Selected text:
=== Begin Enclosure ===

There’s a lot in there. You say it takes a lot of time. One of the things that you also mentioned is that you asked this question over and over again “How do you spend your time?” The answer is exactly the same: in meetings, doing e‐mails.
That’s right.
What are the companies that get this, that understand this and move beyond, are actually able to do this strategic foresight and create this space? What are they doing differently from the bulk of us who are overwhelmed by death by meeting and thousands of e‐mails that back up all the time?
I think there’s a few things. One, they make it a habit. Simplification becomes a habit for them, and the reason that’s important, it’s not a one and done. It’s not you go in, “Hey, this is a terrible report we have in place,” or “We’re spending too much time in meetings. Let’s kill this one meeting.” It’s a continual weeding of the garden. Simplification is something that you don’t just do once. It calcifies; it builds over time. The people that are focused on it as a strategic imperative, not a tactical thing that they do. That’s number one, because that gets rid of barriers. Simplification is part of breaking down barriers over time. What it does is it shows that you are focused on valuable work. “We’re going to get rid of the crap, and we are going to focus on work that matters.” What it comes down to is evaluating your time.
Yeah.
Going off on a tangent here, what’s interesting is I find it fascinating that we get so upset when people waste our money. Why don’t we get the same level of irate when people waste our time? Why aren’t we valuing that? That’s what we kind of get at with simplification here in terms of companies. The ones that are doing it well, they’re simplifying because they know that time is actually equity, and it’s something that should be valued as capital. That’s number one.

=== End Enclosure ===

The data:
=== Begin Enclosure ===

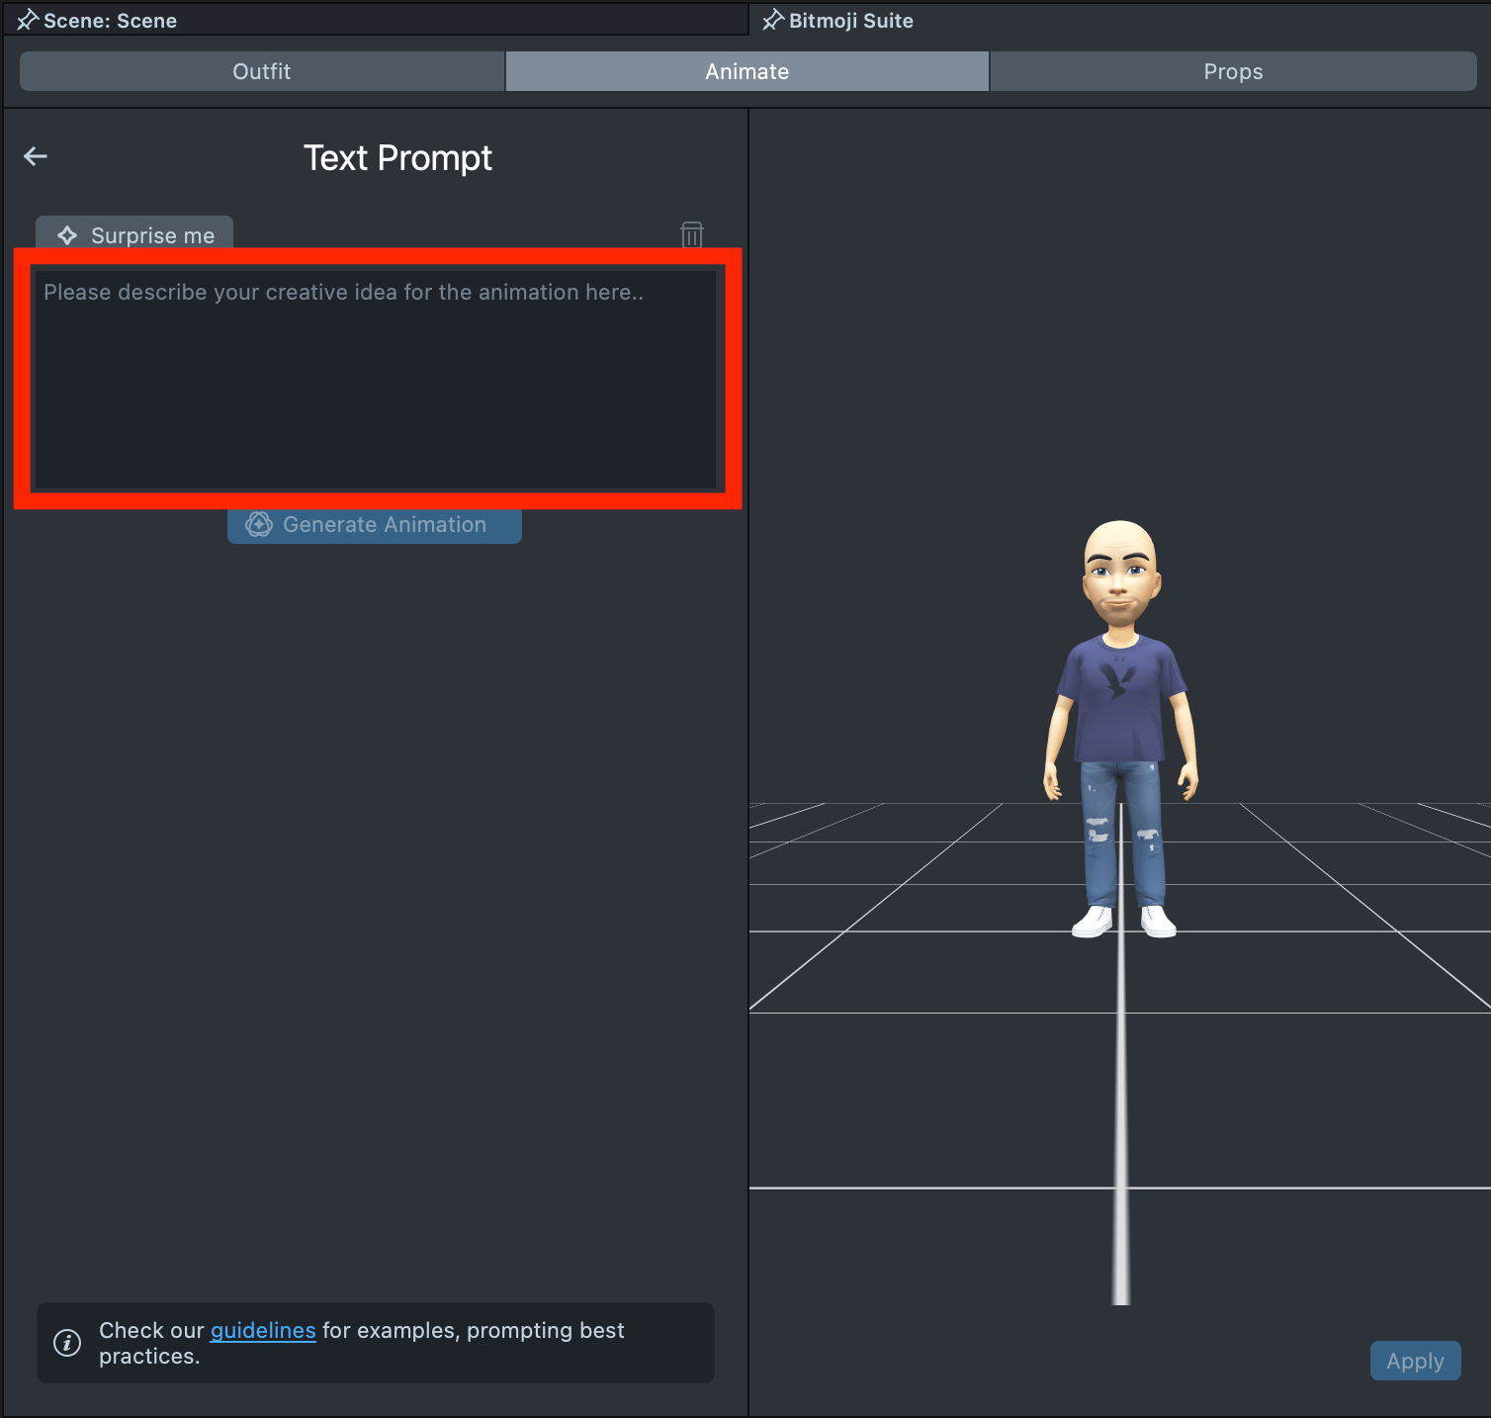Select the Scene: Scene panel title
The height and width of the screenshot is (1418, 1491).
(110, 21)
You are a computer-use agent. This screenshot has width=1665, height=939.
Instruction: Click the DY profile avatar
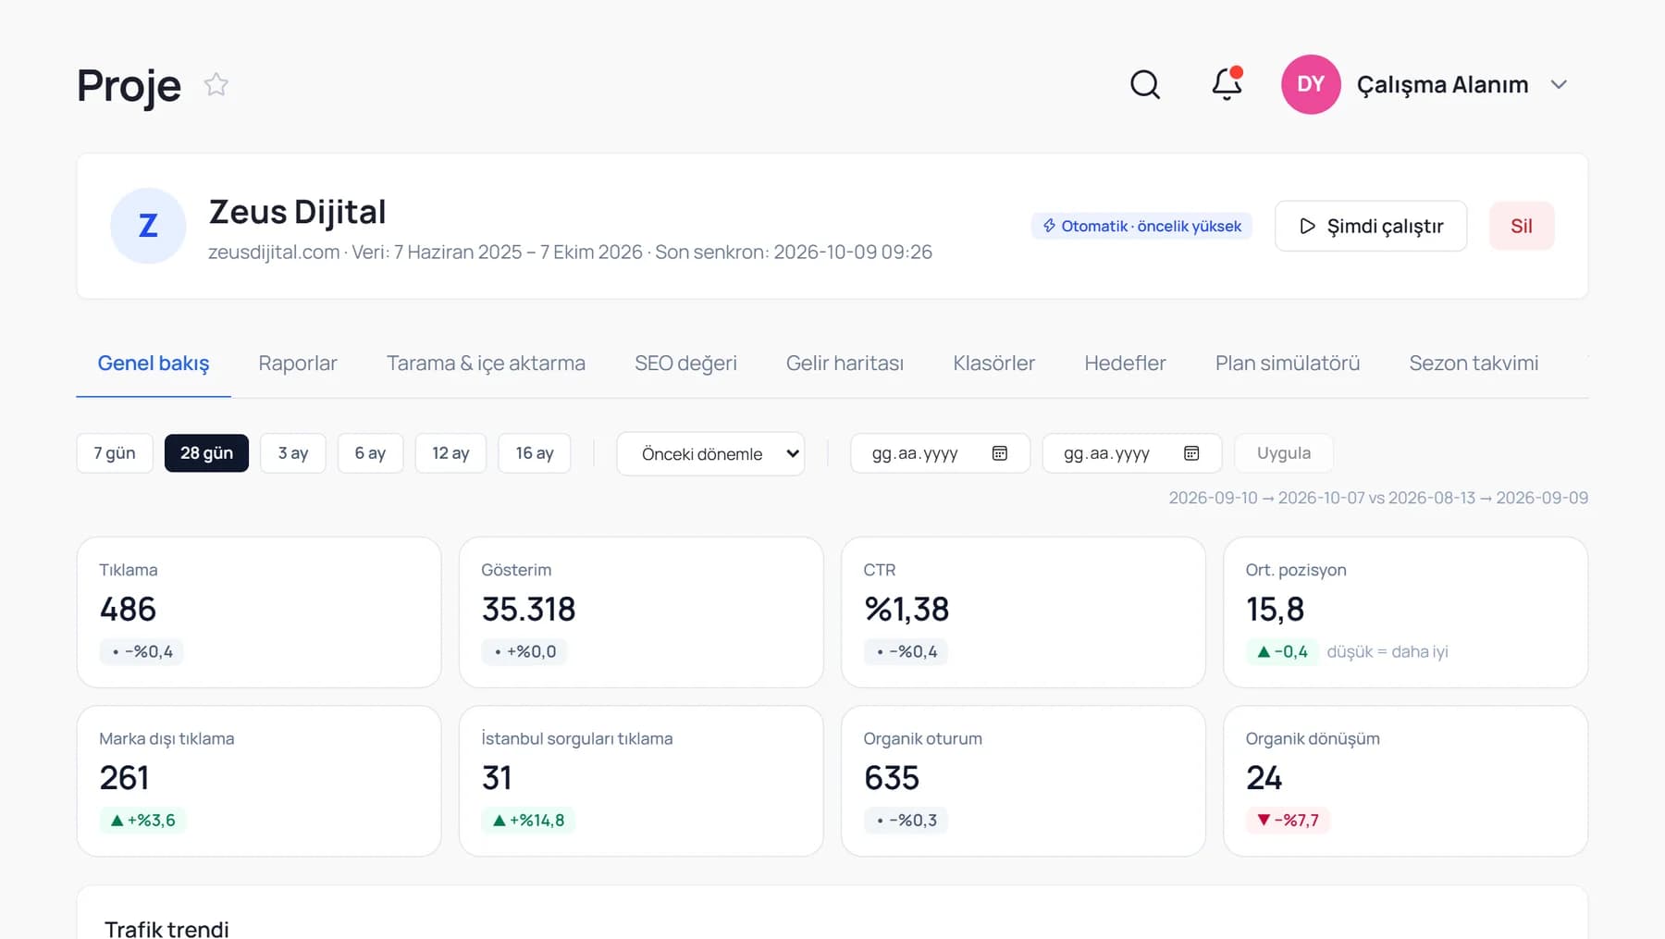pos(1311,84)
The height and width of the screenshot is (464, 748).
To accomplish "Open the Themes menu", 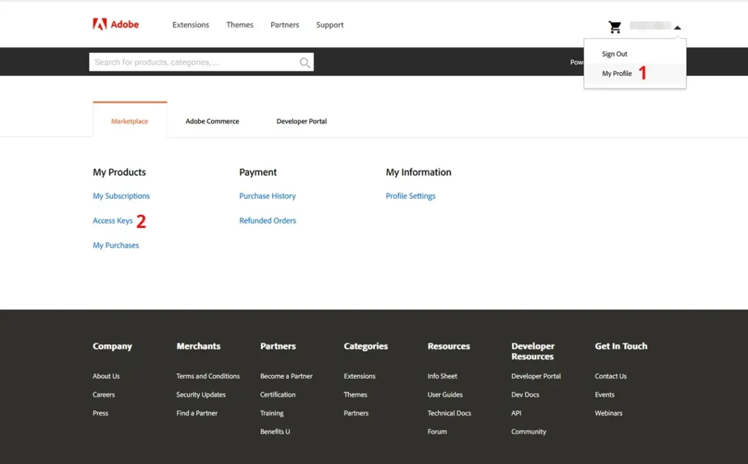I will (239, 24).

=== End Enclosure ===

Your assignment: Set down the interview excerpt on simplification and time above again, word for word and in full.

Task output:
There’s a lot in there. You say it takes a lot of time. One of the things that you also mentioned is that you asked this question over and over again “How do you spend your time?” The answer is exactly the same: in meetings, doing e‐mails.
That’s right.
What are the companies that get this, that understand this and move beyond, are actually able to do this strategic foresight and create this space? What are they doing differently from the bulk of us who are overwhelmed by death by meeting and thousands of e‐mails that back up all the time?
I think there’s a few things. One, they make it a habit. Simplification becomes a habit for them, and the reason that’s important, it’s not a one and done. It’s not you go in, “Hey, this is a terrible report we have in place,” or “We’re spending too much time in meetings. Let’s kill this one meeting.” It’s a continual weeding of the garden. Simplification is something that you don’t just do once. It calcifies; it builds over time. The people that are focused on it as a strategic imperative, not a tactical thing that they do. That’s number one, because that gets rid of barriers. Simplification is part of breaking down barriers over time. What it does is it shows that you are focused on valuable work. “We’re going to get rid of the crap, and we are going to focus on work that matters.” What it comes down to is evaluating your time.
Yeah.
Going off on a tangent here, what’s interesting is I find it fascinating that we get so upset when people waste our money. Why don’t we get the same level of irate when people waste our time? Why aren’t we valuing that? That’s what we kind of get at with simplification here in terms of companies. The ones that are doing it well, they’re simplifying because they know that time is actually equity, and it’s something that should be valued as capital. That’s number one.